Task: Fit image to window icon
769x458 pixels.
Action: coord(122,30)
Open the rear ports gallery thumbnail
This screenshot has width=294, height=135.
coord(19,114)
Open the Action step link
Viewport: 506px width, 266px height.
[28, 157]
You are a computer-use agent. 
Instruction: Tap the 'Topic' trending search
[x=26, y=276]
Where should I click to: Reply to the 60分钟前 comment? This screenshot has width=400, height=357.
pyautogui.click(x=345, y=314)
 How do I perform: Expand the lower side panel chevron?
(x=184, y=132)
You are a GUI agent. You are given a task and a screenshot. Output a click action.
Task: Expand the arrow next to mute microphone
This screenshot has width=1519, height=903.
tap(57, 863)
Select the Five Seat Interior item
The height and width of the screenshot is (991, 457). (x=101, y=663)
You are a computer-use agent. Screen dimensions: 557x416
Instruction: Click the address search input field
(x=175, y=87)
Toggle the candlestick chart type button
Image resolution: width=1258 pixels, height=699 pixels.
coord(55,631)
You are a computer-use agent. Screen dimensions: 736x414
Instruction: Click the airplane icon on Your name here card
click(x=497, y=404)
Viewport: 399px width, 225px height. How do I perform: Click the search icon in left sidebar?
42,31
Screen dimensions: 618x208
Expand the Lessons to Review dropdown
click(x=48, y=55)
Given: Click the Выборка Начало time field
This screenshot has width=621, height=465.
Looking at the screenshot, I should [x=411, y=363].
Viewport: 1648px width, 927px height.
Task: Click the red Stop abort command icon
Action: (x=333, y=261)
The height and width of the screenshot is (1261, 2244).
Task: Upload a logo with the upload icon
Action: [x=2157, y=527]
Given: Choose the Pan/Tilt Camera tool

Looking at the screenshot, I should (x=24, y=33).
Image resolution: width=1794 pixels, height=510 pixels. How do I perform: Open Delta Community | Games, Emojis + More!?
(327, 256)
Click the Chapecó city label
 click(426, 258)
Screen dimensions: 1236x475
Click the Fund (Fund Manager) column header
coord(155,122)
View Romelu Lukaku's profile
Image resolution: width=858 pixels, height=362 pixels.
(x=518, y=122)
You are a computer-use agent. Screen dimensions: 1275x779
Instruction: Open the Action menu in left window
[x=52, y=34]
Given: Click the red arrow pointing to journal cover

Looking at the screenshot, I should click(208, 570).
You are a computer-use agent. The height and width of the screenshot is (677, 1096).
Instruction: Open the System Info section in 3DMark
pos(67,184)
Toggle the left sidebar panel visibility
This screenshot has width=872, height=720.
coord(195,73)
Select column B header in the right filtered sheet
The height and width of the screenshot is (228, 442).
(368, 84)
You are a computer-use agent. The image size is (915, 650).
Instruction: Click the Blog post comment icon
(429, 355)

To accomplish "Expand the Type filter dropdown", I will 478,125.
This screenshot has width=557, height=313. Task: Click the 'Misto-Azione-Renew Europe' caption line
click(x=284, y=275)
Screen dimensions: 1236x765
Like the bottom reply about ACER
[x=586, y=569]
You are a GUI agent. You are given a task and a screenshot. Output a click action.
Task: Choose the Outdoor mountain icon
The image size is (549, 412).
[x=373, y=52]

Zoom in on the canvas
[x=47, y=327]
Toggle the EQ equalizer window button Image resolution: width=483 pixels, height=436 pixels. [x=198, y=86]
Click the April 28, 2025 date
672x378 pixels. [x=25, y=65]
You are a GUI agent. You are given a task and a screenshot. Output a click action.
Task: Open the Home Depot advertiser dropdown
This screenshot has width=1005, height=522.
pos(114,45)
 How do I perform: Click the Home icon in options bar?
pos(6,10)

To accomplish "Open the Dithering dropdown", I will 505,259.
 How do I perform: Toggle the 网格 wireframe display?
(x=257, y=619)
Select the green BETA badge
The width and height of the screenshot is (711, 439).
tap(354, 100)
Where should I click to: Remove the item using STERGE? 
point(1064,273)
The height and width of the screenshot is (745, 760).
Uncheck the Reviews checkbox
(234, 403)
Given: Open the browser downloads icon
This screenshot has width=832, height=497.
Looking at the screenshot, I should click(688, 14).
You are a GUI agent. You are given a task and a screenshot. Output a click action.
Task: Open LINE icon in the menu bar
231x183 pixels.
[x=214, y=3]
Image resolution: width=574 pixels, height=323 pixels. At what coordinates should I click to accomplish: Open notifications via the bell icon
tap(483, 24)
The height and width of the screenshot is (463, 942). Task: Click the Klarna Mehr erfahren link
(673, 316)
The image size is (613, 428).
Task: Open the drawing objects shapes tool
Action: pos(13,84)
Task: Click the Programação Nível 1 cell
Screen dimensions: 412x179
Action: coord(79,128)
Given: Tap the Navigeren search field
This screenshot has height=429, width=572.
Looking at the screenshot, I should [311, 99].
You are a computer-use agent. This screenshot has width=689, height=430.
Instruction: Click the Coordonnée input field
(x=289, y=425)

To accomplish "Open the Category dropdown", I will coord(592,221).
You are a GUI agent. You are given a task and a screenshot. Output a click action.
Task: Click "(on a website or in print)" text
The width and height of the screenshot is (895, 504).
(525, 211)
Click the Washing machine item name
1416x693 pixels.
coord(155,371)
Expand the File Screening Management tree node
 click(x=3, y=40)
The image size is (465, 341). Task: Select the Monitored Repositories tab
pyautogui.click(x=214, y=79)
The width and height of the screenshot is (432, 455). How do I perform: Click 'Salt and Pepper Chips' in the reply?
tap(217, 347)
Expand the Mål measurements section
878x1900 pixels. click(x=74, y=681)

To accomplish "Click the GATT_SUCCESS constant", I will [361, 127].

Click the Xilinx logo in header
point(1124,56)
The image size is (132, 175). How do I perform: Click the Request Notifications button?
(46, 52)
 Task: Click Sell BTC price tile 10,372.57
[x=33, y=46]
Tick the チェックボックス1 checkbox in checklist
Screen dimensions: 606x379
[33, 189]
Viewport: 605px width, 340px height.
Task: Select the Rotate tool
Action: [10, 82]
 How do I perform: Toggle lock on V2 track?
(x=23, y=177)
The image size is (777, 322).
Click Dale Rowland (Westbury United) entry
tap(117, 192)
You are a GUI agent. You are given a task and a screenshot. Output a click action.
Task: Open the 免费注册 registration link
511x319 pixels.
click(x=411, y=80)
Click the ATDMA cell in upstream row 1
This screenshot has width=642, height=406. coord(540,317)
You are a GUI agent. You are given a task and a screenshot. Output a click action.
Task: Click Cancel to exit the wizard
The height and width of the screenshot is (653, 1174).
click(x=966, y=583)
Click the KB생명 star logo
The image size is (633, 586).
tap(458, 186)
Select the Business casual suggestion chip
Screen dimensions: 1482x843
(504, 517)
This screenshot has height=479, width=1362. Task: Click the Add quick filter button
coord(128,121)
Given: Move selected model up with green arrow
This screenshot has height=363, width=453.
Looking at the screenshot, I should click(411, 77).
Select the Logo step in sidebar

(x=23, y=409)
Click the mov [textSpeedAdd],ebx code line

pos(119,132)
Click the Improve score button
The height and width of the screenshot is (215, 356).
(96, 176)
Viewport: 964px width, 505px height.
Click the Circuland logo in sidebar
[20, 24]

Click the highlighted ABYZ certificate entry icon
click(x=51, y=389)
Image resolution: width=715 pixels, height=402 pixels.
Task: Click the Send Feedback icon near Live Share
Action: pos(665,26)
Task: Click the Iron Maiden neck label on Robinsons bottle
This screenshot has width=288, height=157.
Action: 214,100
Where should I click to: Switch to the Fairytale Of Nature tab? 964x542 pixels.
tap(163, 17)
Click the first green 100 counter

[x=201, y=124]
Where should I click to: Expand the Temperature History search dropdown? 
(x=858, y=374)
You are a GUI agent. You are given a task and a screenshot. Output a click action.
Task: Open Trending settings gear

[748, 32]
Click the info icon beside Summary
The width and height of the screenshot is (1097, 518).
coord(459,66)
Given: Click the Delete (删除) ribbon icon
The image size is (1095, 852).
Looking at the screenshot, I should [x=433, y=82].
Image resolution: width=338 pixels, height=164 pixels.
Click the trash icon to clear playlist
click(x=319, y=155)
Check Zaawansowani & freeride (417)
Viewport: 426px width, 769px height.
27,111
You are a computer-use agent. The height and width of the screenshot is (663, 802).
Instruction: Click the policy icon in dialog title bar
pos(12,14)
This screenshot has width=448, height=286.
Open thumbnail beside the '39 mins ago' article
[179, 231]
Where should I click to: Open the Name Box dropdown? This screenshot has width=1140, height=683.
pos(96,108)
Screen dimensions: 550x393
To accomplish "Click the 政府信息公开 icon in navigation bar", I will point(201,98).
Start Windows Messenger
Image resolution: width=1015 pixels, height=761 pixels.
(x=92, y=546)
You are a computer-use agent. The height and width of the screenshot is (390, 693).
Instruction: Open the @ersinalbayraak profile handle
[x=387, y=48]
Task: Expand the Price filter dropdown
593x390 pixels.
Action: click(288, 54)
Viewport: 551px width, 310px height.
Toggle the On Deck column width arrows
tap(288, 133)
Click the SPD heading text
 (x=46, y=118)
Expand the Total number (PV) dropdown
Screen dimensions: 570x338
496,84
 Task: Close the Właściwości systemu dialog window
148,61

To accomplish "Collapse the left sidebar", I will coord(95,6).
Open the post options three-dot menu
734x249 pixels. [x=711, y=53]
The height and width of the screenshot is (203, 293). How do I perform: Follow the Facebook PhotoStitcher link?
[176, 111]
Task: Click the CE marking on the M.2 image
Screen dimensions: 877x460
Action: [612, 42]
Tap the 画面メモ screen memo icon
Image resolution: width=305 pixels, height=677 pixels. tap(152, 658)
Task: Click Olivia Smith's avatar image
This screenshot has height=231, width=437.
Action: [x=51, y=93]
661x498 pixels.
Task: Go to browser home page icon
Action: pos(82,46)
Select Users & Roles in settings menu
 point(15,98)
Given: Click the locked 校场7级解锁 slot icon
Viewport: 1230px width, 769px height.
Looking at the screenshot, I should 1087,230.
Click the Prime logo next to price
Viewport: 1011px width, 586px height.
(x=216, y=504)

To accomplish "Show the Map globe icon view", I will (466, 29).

• **Work instruction**:
Looking at the entries above, say how many lines contain the word "will". Only the number is wanted.

• **Task answer**:
7